Reputation: 1839
Using Buildroot, I'm attempting to make a custom kernel build. After building the image and booting it on a VirtualBox environment, the kernel always panics after the GRUB stage. General summary of what I see:
] CPU: 0 PID: 1 ...
] Hardware name: innotek GmbH ...
] <some registers>
] Call Trace:
] [<c0a1c995>] dump_stack+...
] [<........>] panic+...
] [<........>] do_exit+...
] ...
] Kernel Offset: 0x0 from 0xc0400000 ...
] ---[ end Kernel panic - not syncing: Attempted to kill init! ...
Now, I'm assuming this is only the tail of the message that I want to see, but I have no means to view it (ex: cannot Shift-PageUp). When the panic occurs, the above text is never rendered for a second on the screen.
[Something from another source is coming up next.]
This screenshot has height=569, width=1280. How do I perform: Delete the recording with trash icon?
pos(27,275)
I first stumbled upon a KernelDebuggingTricks page which states:
Slowing down kernel messages on boot
... [Build] the kernel with the following option enabled:
CONFIG_BOOT_PRINTK_DELAY=y
And boot the machine with the following kernel boot parameter:
boot_delay=N
I have confirmed that my kernel (3.16) had built with the CONFIG_BOOT_PRINTK_DELAY
option and have tried setting boot_delay
to 10, 500 and 1000 milliseconds in my GRUB. Even with the 1000 millisecond delay set (and waiting for a good ~5 minutes), the entire kernal panic log message is spewed out in a blink of an eye.
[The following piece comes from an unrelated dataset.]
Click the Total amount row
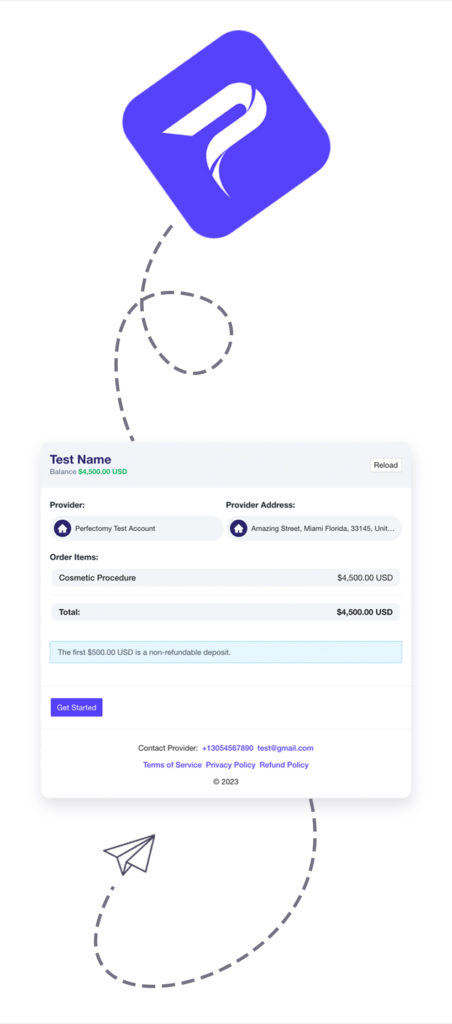Image resolution: width=452 pixels, height=1024 pixels. pos(226,613)
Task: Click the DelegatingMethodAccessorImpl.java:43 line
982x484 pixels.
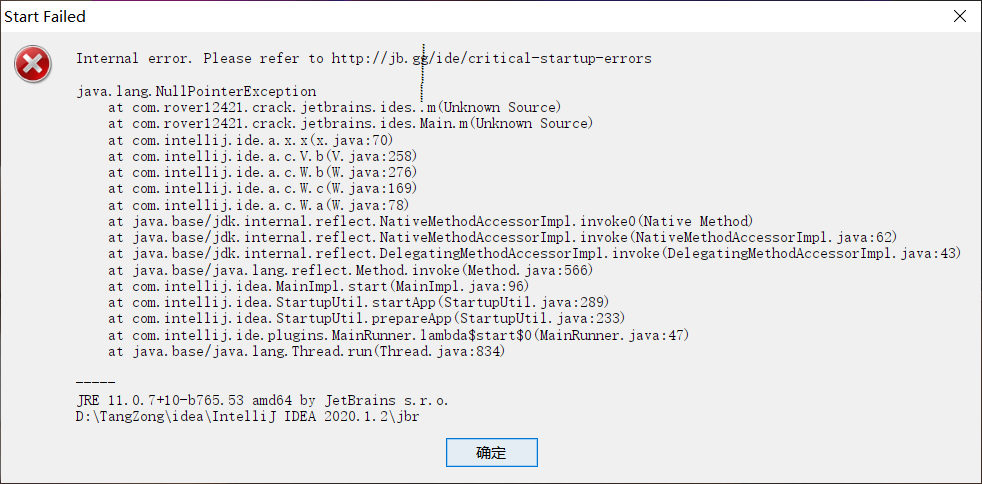Action: 534,254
Does anyone have any suggestions on how I can view the root of the kernel panic? The only thing I'm thinking now is manually adding sleeps into the kernel code (which is something I'd like to avoid).
Upvotes: 8
Views: 5665
Reputation: 382822
kdump and netdump are two more options if you don't have the convenience of a serial port, which is the case when running on metal for most current laptops. See this answer for more info: https://unix.stackexchange.com/a/60928/32558 The setup is more involved however.
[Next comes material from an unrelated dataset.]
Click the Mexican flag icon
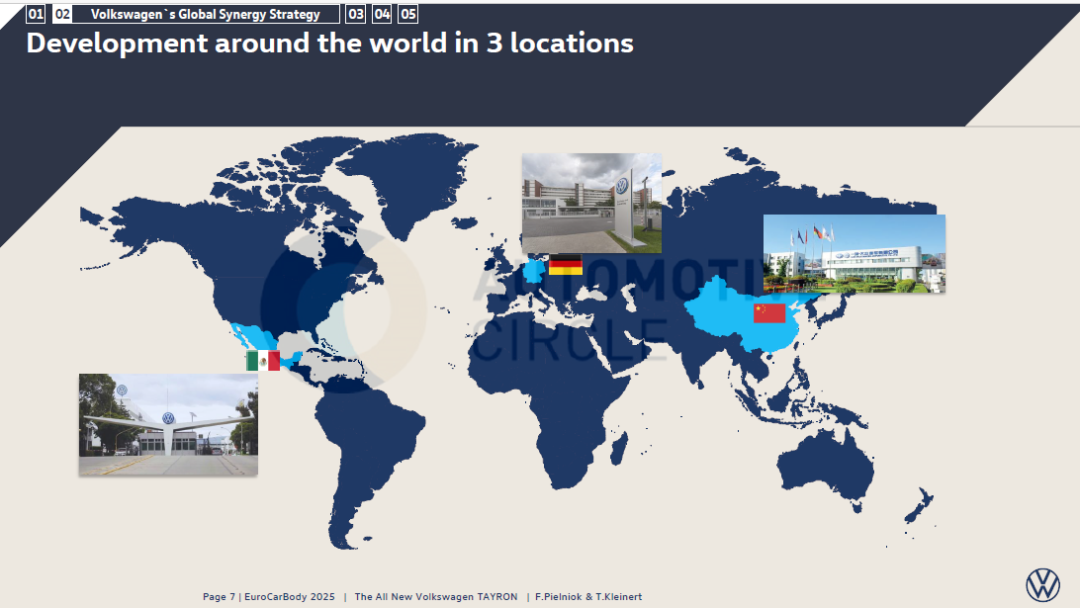Viewport: 1080px width, 608px height. click(263, 360)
Finally, you might also be interested in step debugging the kernel with JTAG or QEMU (not sure about Virtualbox support): Linux kernel live debugging, how it's done and what tools are used?
Upvotes: 0
Reputation:
Configure your virtual machine to log to the serial console as well as the console by adding console=ttyS0 console=tty0
to the boot parameters, then configure the serial port of your machine (in the VirtualBox settings) to output to a file. If a kernel panic occurs, the details will end up in that file.